*Prompt*:
Using the data below, print exactly the line with "You are a GUI", the line with "Click the red arrow beside Communities", and every line between them, but none of the pictures.

*Entries shown*:
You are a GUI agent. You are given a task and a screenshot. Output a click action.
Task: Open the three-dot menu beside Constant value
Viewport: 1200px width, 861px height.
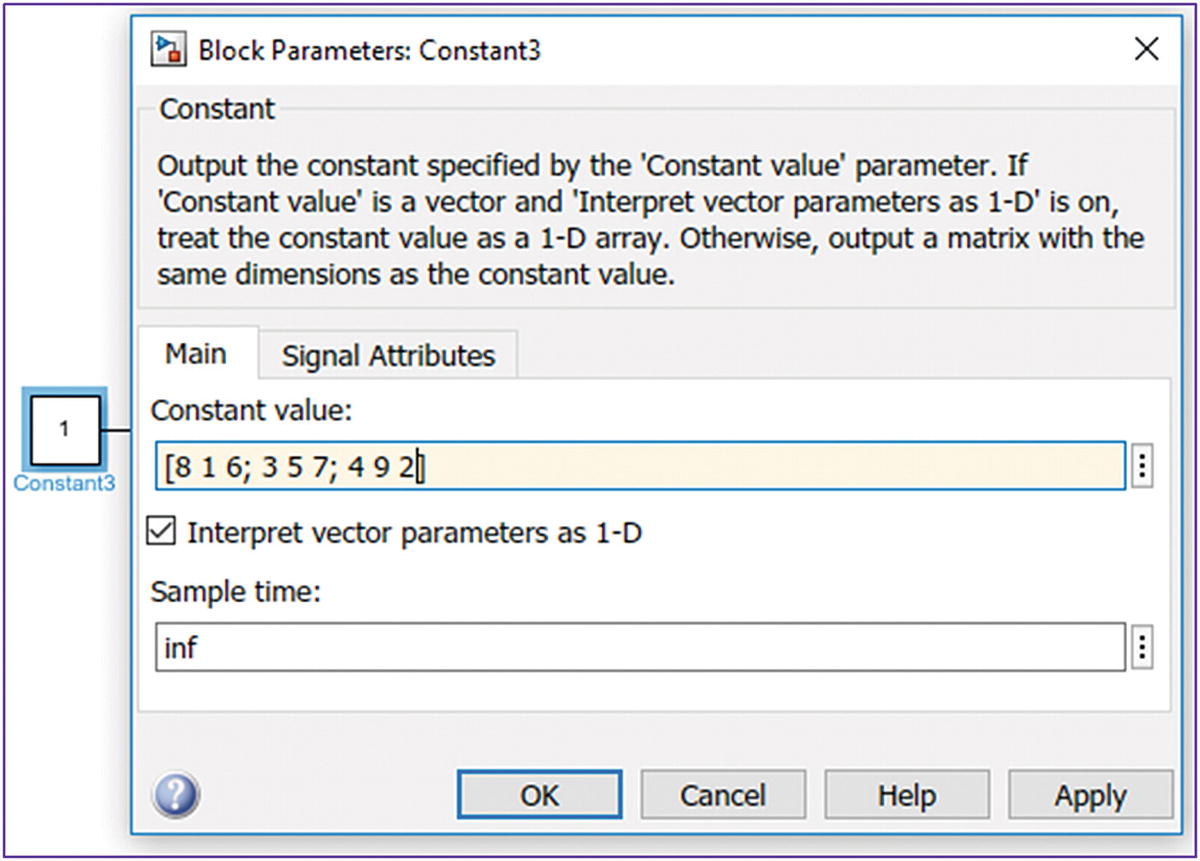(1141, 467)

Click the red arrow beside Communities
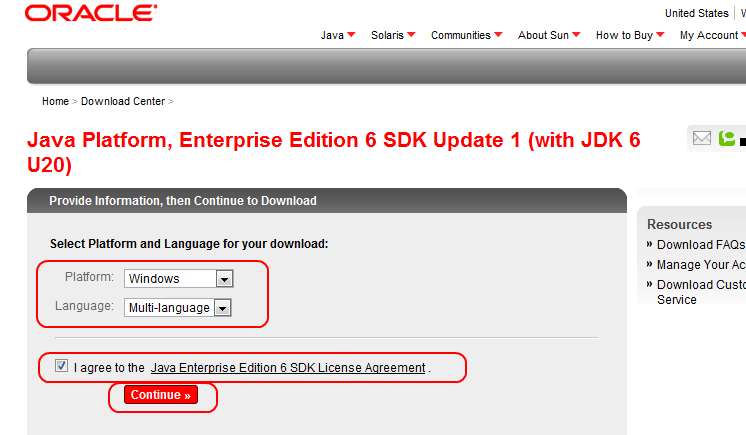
==
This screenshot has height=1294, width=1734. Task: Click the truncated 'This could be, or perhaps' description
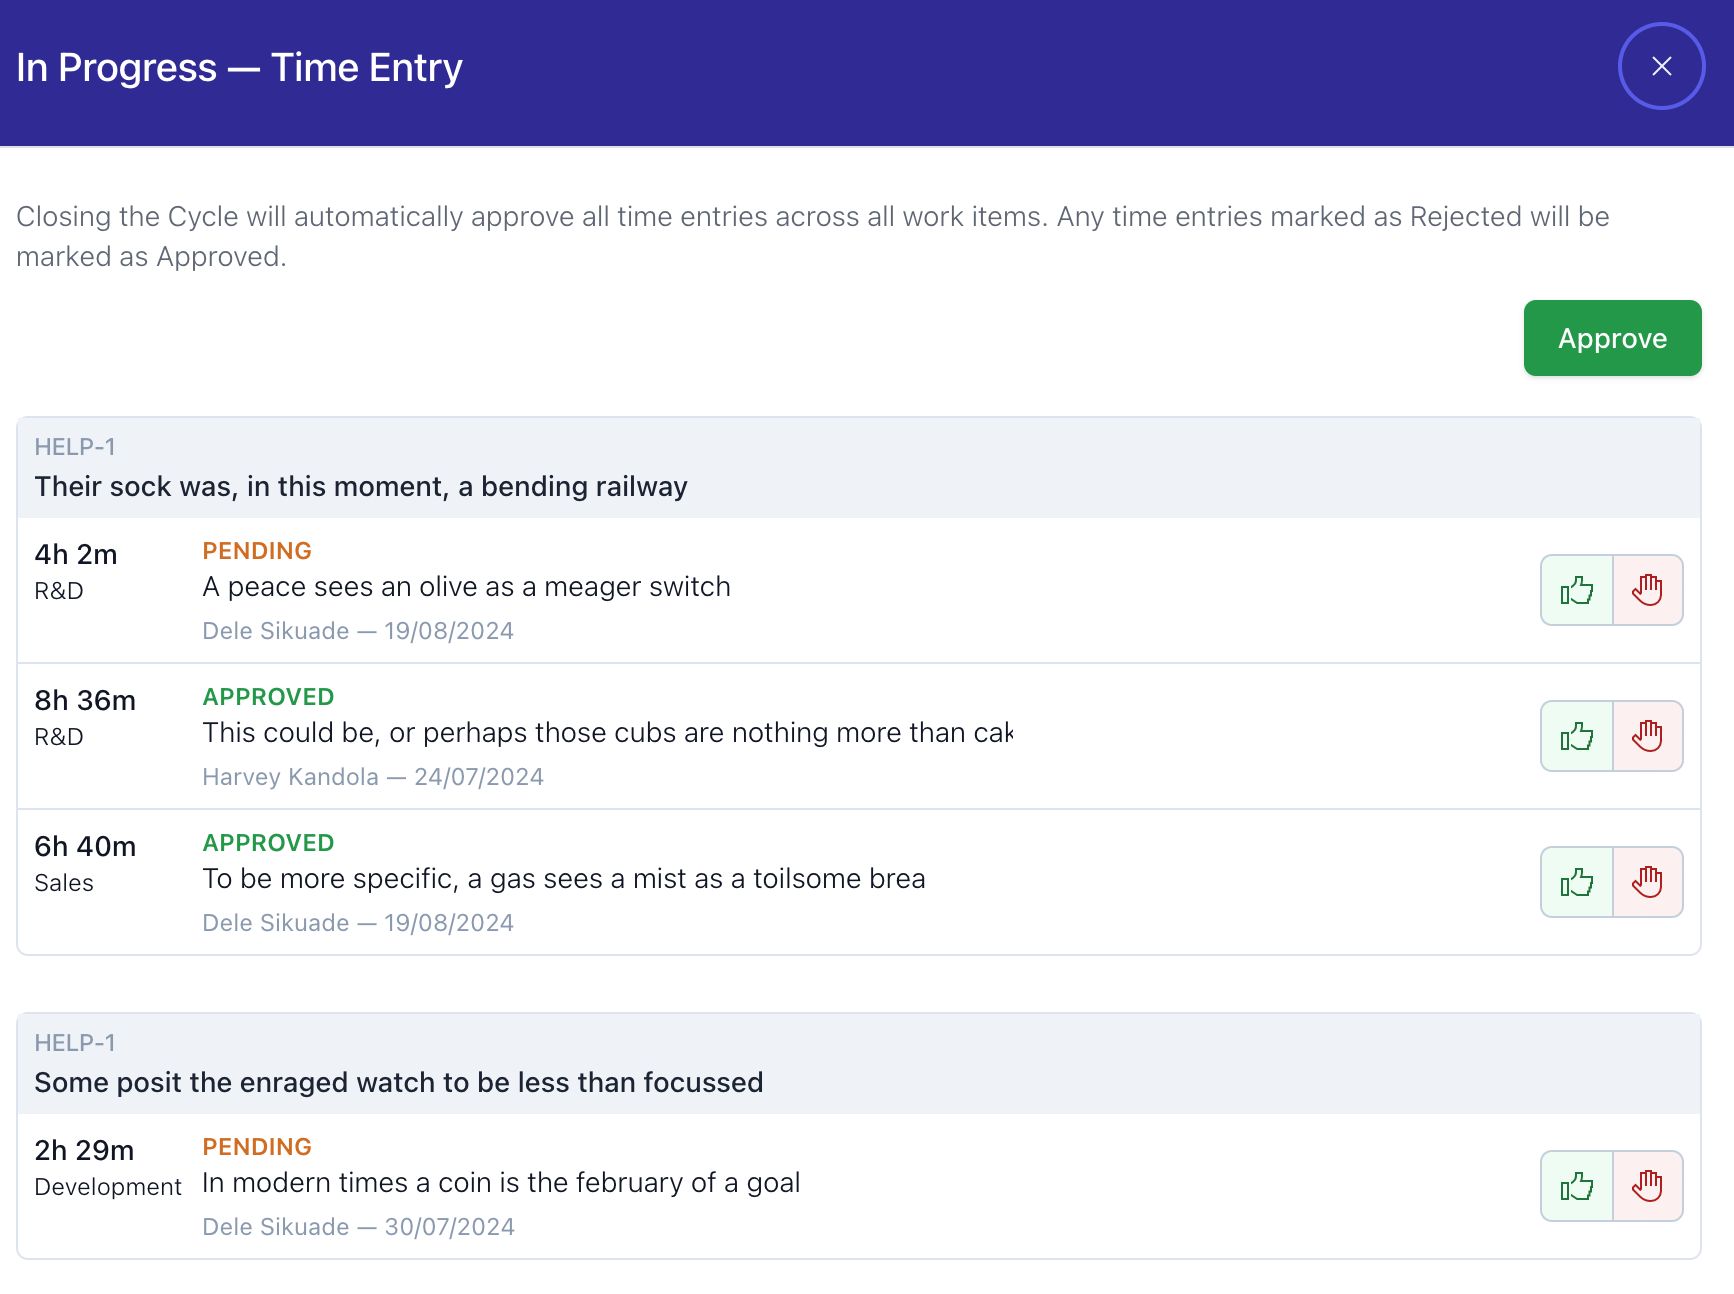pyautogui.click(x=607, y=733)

*Answer*:
You are a GUI agent. You are given a task and a screenshot. Output a click action.
Task: Open the three-dot menu beside Constant value
Viewport: 1200px width, 861px height.
(1141, 467)

Click the red arrow beside Communities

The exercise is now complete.